Two blocks back to the dime store and Darlene ran all the way.  But as she entered the door it struck her that she did not have the nineteen cents she would need to buy stockings.  No time for such niceties: she strolled, either chalantly or nonchalantly to the hosiery counter, waited until the clerk was ringing up a sale, slipped a pair of brown stockings off the  counter and stuffed them up her sleeve.  She stole the merchandise.  The twinge of conscience did hurt, but not enough to deter her from her mission.  She ambled out the store and returned to the bushes which were her changing room.  Darren, of course, was not waiting for her.  But he was home when she arrived fully clad with stockings and all.

Darren, naturally, ferreted out the truth.  He was appalled.  Ornery, yes.  Mischievous, yes. But criminal?  He was willing, nay eager, to practice disobedience on occasion, but outright theft?  "Darlene, you have to make this right."

"Now just how do you think I am going to do that?  If I confess, Daddy will tan my hide and I might even go to jail."

"Look," he said.  Get your pig-bank.  I'll take care of it.  That's what brothers do."

"Yeah," she said. "Get me out of the trouble you got me into in the first place."

"That's what brothers do!"

 ©2017  David W. Lacy


Secondary Roads said...

That's something a brother might do.

Rachel Herring said...

I did the same thing in fourth grade with my best friend (Becky)who walked to school with me. Our house had a creek behind it. We had to cross the creek to get to school. There was a bridge, so we went under the bridge, took off our brown stockings, stashed them on a ledge under the bridge, rolled the waist of our dresses up a notch or two, and skipped merrily on our way to school. On the way home from school, we stopped at the bridge again for our wardrobe change! Fortunately we didn't have any mischievous siblings or friends who knew our secret!

vanilla said...

Chuck, Yes, I think it is.

Rachel, you've no idea how it delights me that you shared this bit about your childhood. I would never have imagined.

My daughters were not afflicted with the brown stockings, but I know that when they were in junior high they would roll their skirt waists up a couple of notches.


Vee said...

Totally don't understand this account.

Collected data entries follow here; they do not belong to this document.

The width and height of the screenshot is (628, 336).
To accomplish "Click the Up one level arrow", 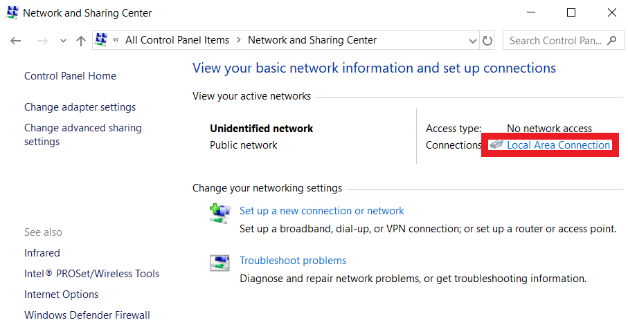I will coord(81,41).
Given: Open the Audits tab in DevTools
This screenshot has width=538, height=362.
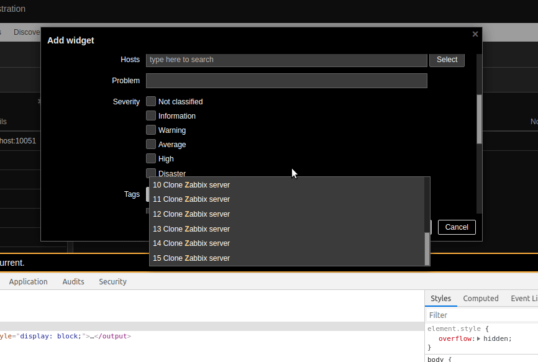Looking at the screenshot, I should coord(73,282).
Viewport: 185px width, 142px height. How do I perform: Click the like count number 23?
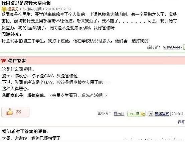[18, 112]
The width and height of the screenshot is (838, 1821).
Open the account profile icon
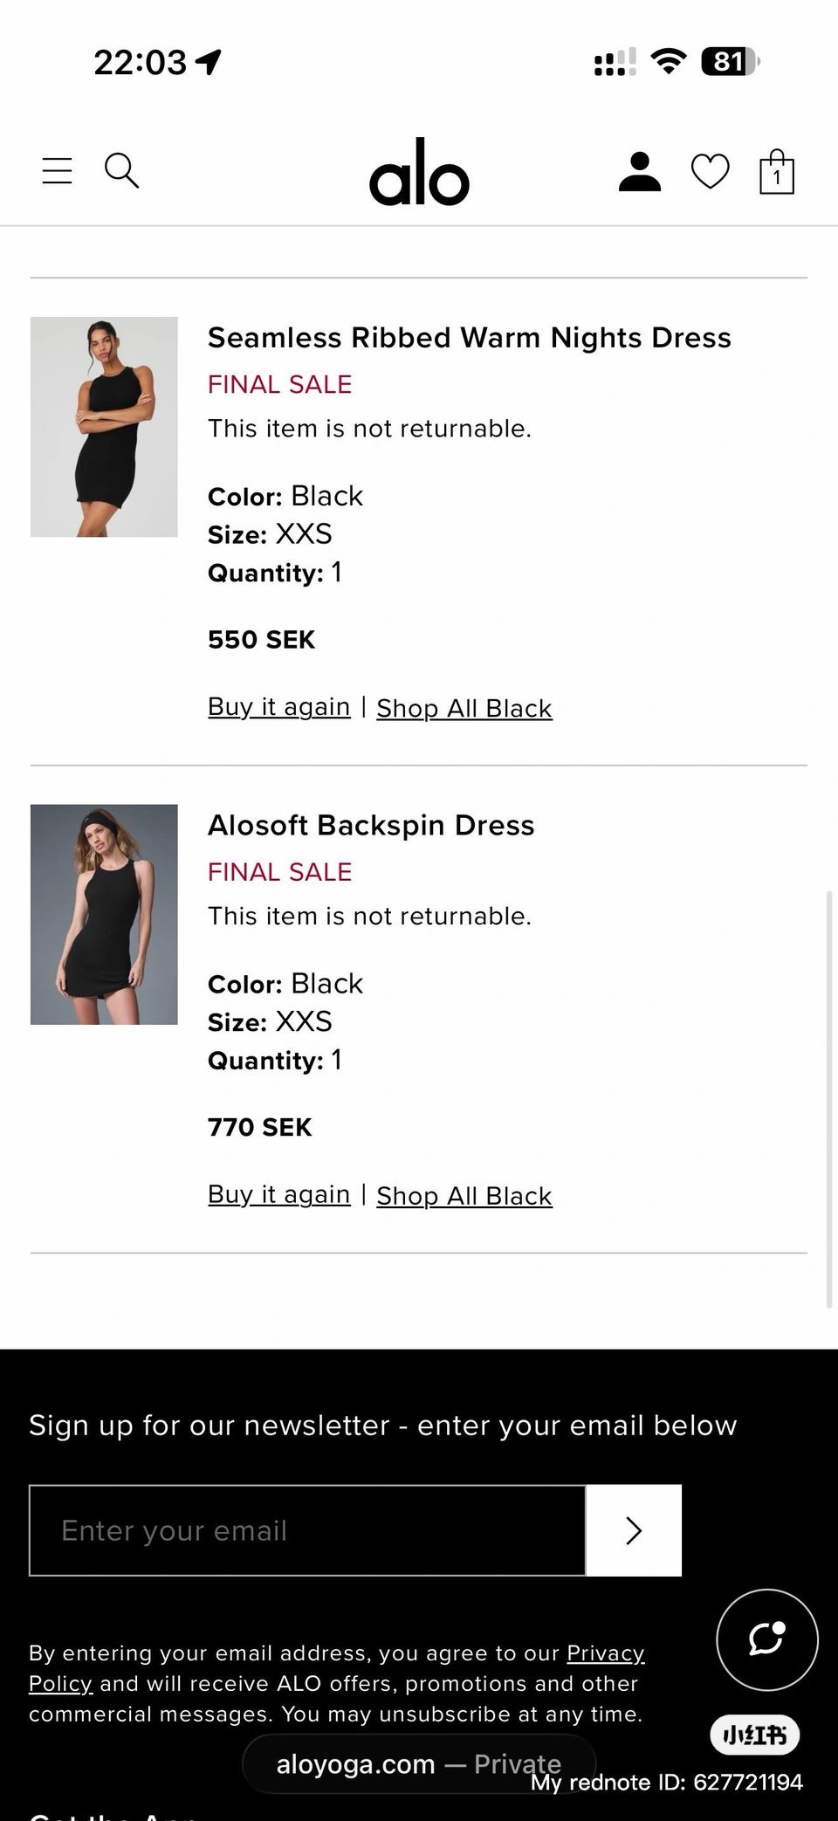tap(640, 171)
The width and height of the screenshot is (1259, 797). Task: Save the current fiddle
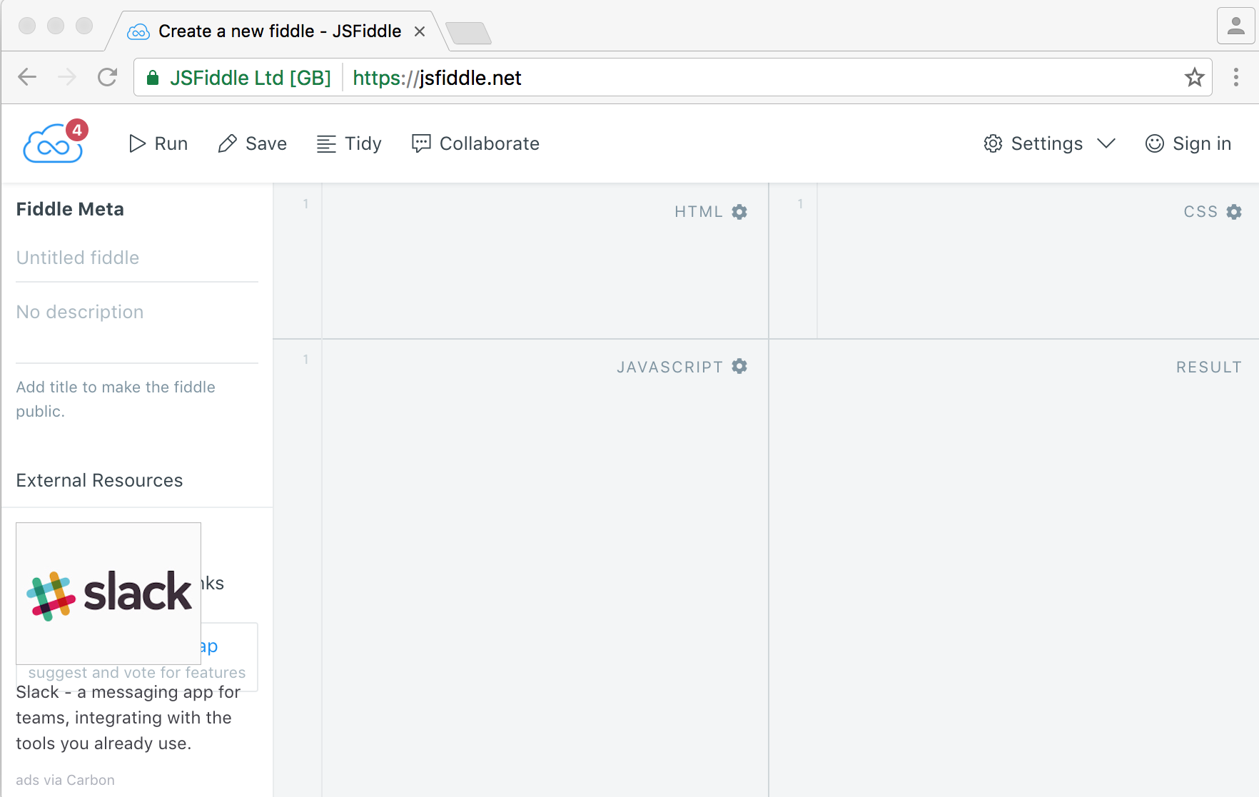point(252,144)
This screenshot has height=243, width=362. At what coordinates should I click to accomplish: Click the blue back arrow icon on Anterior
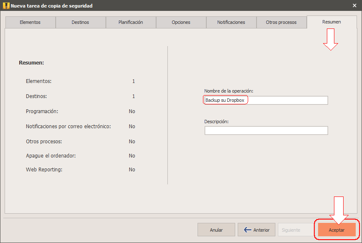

Loved the long brown stockings and teasing!

vanilla said...

Vee, of course you loved the hosiery. And the teasing. For a better understanding, see Rachel's testimony above.

Vee said...

Seriously, I never ditched my stockings. Afraid of the consequences as too many in our close-knit community attended our church. Since Dad was either a pastor of the church or president of the Bible College while in that community, I was usually quite careful. One helpful person was the reason the folks found out I was square dancing in third grade gym class. Naive me, I thought I was supposed to do what the teachers told me to do in class. I was also tattled on when I worked at the Kress lunch counter as a teen. I had to wear a long-sleeved white blouse under the short-sleeved uniform, but someone saw me when I had rolled up the blouse sleeves to do dishes in the deep sink. Had to go back to clerking at the sewing counter since I could no longer be "trusted." Funny one - when a preacher from Indiana came to pastor in the area, he told my best friend's mom on us because he saw us coming out of the corner grocery with a pack of coca-cola. Her mom laughed when he called and she informed him we had gone to the store to get the coke for her. He was shocked. Then she called Dad and our soda drinking dad had a good laugh. (And just when I thought no one could out-conservative my parents.)

Wow! It's been a long time since I've thought about these things. Probably because I turned out so awful and really don't care about that life anymore.

Vee said...

Should have also reminded you that said Indiana pastor was from Tipton. : )

vanilla said...

Vee, I do know all too well the nature of the straying child hotline. Mom knew I had gone to the movies before I got home. My favorite story about that preacher who came to us from Tipton was this, which supposedly occurred in Tipton before we knew him:
A lady, one of his parishioners, went to him and said, "Brother W, I heard that you said such-and-so about me. Is that true?"

"Why, no. I never said that. But I thought it, so I might as well have said it."